I have had a weird feeling since the night I had my heart attack and then quadruple bypass surgery in Sept. 2012 - I feel like I am living someone else's life and these things are not happening to me. I was actually pretty calm during "the event" as my husband and I call it. I went to the ER and walked in under my own power and just said "chest pain" and they took me in immediately. After the catheterization, the doctor came back to me and said "you have a chestful of coronary artery disease." Nice. However, I remember lying in the hospital bed and knowing that I was not going to die. I can only explain that certainty as being from God.
Anyway, since that all happened, including the recovery from surgery and the cardiac rehab, I keep feeling like I am going to wake up from a bad dream and be back to my "normal" dysfunctional self and only have depression as my main disability. Oh, I forgot to mention that I was also diagnosed with diabetes in the hospital, as if CAD were not enough. I see the shock in people's eyes when I tell them I had quadruple bypass surgery. I was 58 at the time and I keep hearing that I am too young to have had that happen to me. Not too young - there was a guy in my rehab group who had a triple bypass operation at age 29.
Does anyone else have that "out of body" experience with all this? Thanks for any replies.

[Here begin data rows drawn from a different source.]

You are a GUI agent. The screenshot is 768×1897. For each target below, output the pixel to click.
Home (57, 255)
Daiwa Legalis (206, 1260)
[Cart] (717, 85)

I also had the experience of being very calm when I had a heart attack. I also knew somehow that I would not die. But at the same time I was very aware at how close I was and that it would be very easy to step over the line between life and death. I became aware of how fine that line is really, but I was very calm about it. There is a feeling of unreality about it all but I think it is probably how you cope with it. I think I probably cope the same way. I recognize I have heart disease but inside sense it is not me. I am not the disease. I guess I keep "me" and my body in separate categories. On Tuesday I sat in the urologists office waiting for him and reading the top of my file upside down. It had my name and then underneath it had "renal ca". I thought how strange it was to see my name and kidney cancer underneath of it. No panic, no tears, nothing. It is just what it is. I have cancer. I have heart disease. It does not change who I am nor does it define me. I am not too old or too young to have these things because I do have these things, just like I have brown hair and grey eyes. So normal me is still normal me, whether I have CAD or cancer or break my pinkie. You are still normal you. The thing I experienced during my heart event was learning that my body might let me down, but who I am never changes.